Classic tabular ML stack:

inputs: one row per driver
features: team, engine, track type, prior ratings, form, practice pace, long-run laps, qualifying rank, top speed, weather, etc
vectorization: flatten that row into a sparse numeric feature vector
models:
- classifier for win
- classifier for podium
- classifier for top10
- regressor for expected finish position
calibration: isotonic-style smoothing so the probabilities were less silly
output: JSON prediction rows for the site

So mentally it was something like:

driver/weekend snapshot
        |
        v
[feature row]
team=McLaren
stage=post_practice
prior_team_rating=...
practice_trimmed_pace_gap_s=...
qualifying_rank=...
top_speed_delta_kph=...
weather=...
        |
        v
[DictVectorizer]
turn mixed fields into model matrix
        |
        v
[small sklearn models]
P(win), P(podium), P(top10), expected_finish
        |
        v
[calibration + projection logic]
smooth probabilities
rank field
build finish intervals
        |
        v
[event_outlook.json]
what /f1 actually renders

The important part is how naive it was in a good way. It was not trying to learn some magical hidden representation of Formula 1. It was mostly saying:

"Given the previous races, the current session evidence, and a few race-context features, what is the probability this driver wins / podiums / finishes in the top 10, and what finish position does that imply?"

Pi autoresearch running in the terminal

The small dashboard detail I liked most is that it makes the loop legible. You can see how many runs happened, how many were kept, the current primary score, the confidence multiple, and a bunch of second-order metrics that stop you from accidentally "improving" the benchmark by breaking the thing you actually care about.

Autoresearch

pi-autoresearch is the loop I used to attack that problem.
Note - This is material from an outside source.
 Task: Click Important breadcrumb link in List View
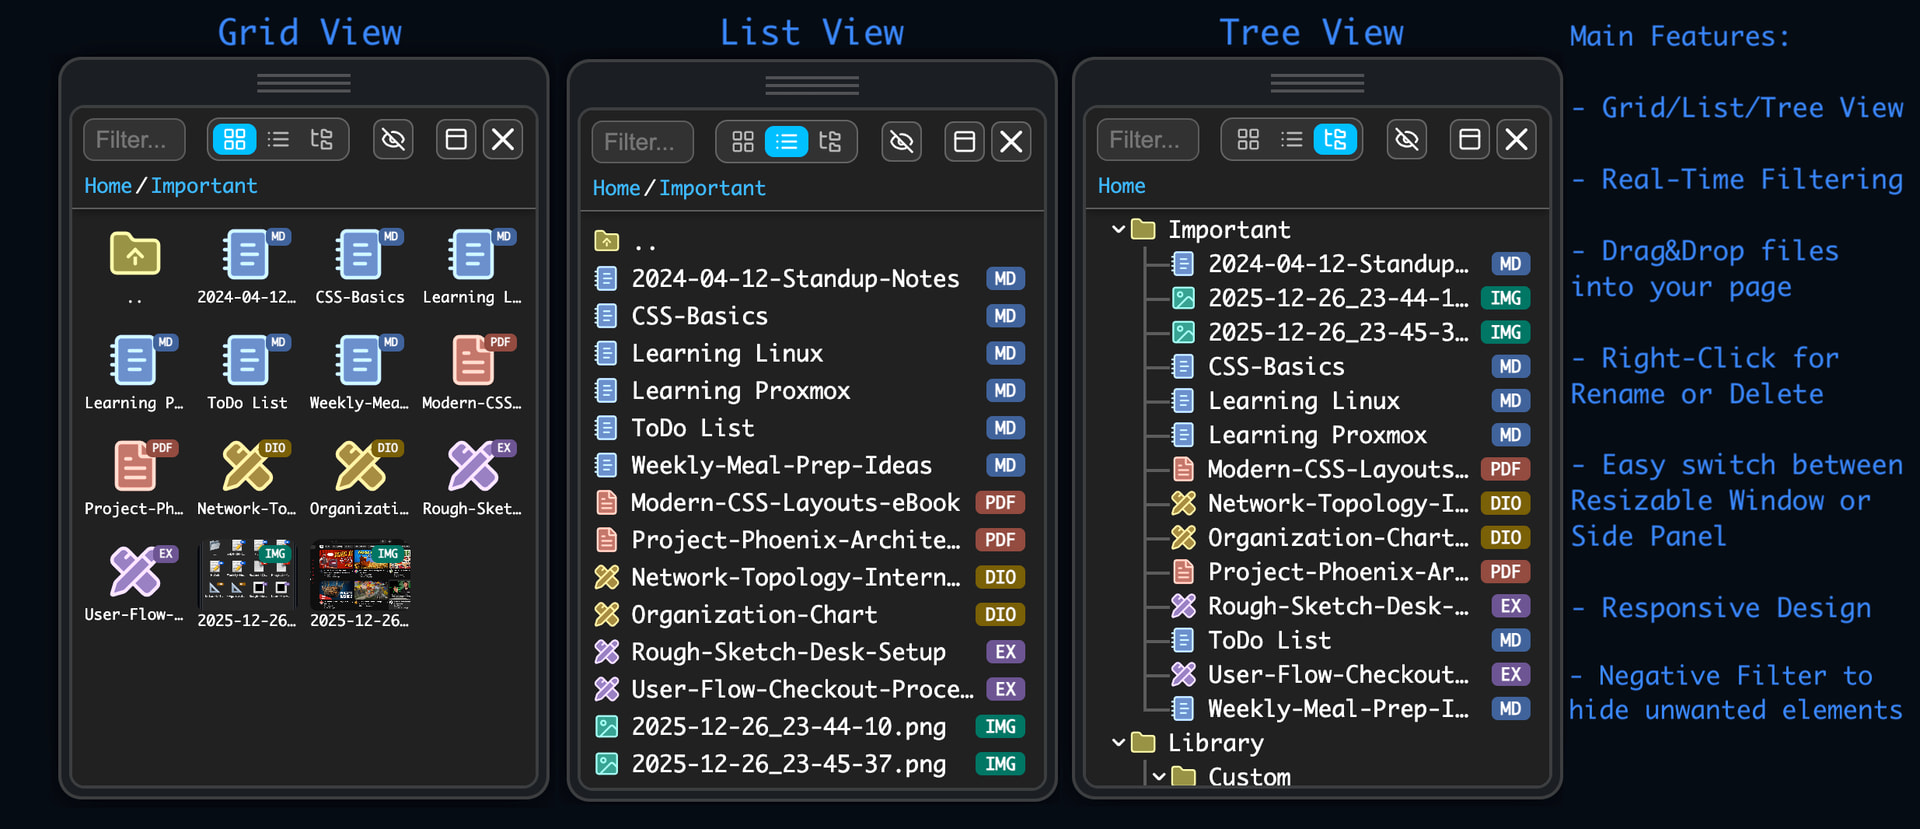(x=712, y=188)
It is not "an AI model". Its a loop which lets you tie up an Ai model (GPT-5.4 via codex credits so I dont pay API price) to iterate on the ML code with a benchmark to see if it makes the model better.

Pi is the terminal runtime and dashboard layer.
pi-autoresearch is the extension/skill that turns that runtime into an edit -> benchmark -> log -> keep/discard loop.
Codex is the coding agent doing the actual repo work inside that loop (people confuse "codex", "copilot" "auto" and "agent" - "codex" == Openai harness to run their GPT LLMs in a terminal/laptop)
autoresearch.sh is what decides "yep good experiment we should keep this as it showed improvements" or not

I already had a Codex subscription, and what I actually needed was a repo-aware loop with shell access, git access, file editing, and enough context to keep making changes within the ML code. In this setup Pi handled the experiment loop and UI, while codex exec --full-auto --json acted as the worker that actually made changes and ran the repo -- eg the itern getting sent down rabbit holes as I like to think of it.

Is this useful?

I think so, obviously I knew some ML tricks that we could have done and wouldnt need to waste so many tokens to arrive at some of them. Also quite a few of the "experiments" were not used -- In the real world this could potentially be developing different iterations of software and A/B testing then analysing results etc -- this is probably the future of software development as these "work horses" / "interns sent down a rabbit hole" get more reliably and capable of producing working software. There is still so much input and knowledge needed though so sufficient to say Im excited for the this future allbeit different to the traditional 4 weeks to ship a hand crafted medium size feature.